Without a doubt, it is the most self-consciously independent newspaper in France. It is partly owned by its more than 200 journalists, who have the power to elect their editor. And their overriding fear is that the paper will sell its independent soul for worldly profits.
Long gone are the days when the editors could declare, as founder Huburt Beuve-Mery did: "We are poor, and we intend to remain that way." Today, Le Monde's independence is threatened by the bottom line: It lost more than $8 million last year.
Those economic woes are shared by most newspapers in France. Newsprint costs are rising sharply this year, and, at the same time, advertisers are spending more of their money on television.
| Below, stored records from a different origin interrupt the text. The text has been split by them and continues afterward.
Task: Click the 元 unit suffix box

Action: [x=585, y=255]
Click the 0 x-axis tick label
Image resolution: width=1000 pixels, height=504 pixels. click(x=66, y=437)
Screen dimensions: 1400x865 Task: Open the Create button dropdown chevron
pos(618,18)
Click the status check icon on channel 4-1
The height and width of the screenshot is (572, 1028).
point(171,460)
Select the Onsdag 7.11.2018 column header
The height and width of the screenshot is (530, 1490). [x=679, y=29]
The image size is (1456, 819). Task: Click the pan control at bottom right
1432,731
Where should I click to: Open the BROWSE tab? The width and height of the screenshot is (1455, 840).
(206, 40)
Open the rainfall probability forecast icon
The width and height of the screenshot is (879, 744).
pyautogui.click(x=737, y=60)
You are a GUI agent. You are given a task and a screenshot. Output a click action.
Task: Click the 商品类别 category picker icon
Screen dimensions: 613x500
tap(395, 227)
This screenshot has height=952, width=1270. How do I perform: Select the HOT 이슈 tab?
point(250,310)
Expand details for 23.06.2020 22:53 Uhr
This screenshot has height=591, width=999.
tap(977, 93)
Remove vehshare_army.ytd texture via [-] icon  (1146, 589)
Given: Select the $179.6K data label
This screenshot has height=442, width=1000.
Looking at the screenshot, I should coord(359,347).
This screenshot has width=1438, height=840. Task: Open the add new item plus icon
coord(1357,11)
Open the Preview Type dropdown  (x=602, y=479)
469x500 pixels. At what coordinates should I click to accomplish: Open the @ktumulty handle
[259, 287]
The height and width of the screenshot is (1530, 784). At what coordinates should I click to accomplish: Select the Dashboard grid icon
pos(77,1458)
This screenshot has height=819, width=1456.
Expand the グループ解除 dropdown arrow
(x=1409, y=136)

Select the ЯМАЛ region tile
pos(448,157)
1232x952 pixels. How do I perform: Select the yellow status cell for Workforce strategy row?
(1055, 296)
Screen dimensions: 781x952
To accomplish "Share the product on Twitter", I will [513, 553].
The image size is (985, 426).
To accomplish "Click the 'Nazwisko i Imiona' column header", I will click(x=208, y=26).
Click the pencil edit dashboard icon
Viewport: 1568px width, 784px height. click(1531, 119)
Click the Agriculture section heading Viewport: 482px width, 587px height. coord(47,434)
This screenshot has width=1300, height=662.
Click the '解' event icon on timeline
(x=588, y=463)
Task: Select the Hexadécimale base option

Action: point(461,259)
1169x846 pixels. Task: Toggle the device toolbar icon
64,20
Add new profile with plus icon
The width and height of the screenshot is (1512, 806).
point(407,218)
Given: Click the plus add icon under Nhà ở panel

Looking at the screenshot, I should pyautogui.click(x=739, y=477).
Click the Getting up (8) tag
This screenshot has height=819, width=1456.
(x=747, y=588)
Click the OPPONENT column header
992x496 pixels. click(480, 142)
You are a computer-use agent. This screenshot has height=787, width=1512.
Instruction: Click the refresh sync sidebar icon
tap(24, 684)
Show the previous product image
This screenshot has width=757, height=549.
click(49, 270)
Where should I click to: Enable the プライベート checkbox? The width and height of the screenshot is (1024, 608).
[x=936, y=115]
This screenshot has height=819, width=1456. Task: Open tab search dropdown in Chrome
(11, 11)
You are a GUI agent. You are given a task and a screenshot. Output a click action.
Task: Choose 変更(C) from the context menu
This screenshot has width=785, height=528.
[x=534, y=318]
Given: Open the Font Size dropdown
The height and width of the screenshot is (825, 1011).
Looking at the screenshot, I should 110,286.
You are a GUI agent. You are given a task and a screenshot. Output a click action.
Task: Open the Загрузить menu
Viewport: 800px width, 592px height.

At Le Monde, ad revenue, as a percentage of total income, has fallen to 21% from 50% in just three years.
Meanwhile, the French are getting more of their daily news from television. And when they want in-depth looks at issues, they are turning to colorful, flourishing weekly magazines.
Daily newspaper circulation has dived in Paris, to 3.2 million from 4.2 million two decades ago. And fewer than 1 million people, in this country of 58 million, buy even one of the three major dailies.
Le Monde's circulation peaked at 440,000 in 1980 but has fallen to about 350,000. The paper proudly points out that studies show it is often passed around and, as a result, is read by 2 million people daily. But it needs more readers willing to pay the daily cover price of 7 francs, or about $1.50.
Le Monde, the only serious afternoon newspaper in Paris, is the second-largest general interest daily in the nation, behind Le Figaro, with a circulation of 390,000, and ahead of Liberation, with 170,000.
For all its promise of change, Le Monde remains, on the surface at least, pretty much the way it was. A few curls in the flag at the top of the front page have been erased, the general layout is easier on the eyes, and a new cultural magazine will debut in March. But the number of pages remains the same, there still are no photographs in the main news section, and the paper has kept its unusual format--a cross between a tabloid and a broadsheet.
The strength of Le Monde--as its name, the World, implies--has long been its well-reasoned articles on foreign affairs, as well as its coverage of cultural, political and economic issues in France.
Although it has been criticized for its long, sometimes boring articles, French elite regard Le Monde as an institution, like the Louvre or the Eiffel Tower.
"Our difficulty was to try not to frighten our hard-core, rather conservative readers," Colombani said, while increasing appeal to occasional readers.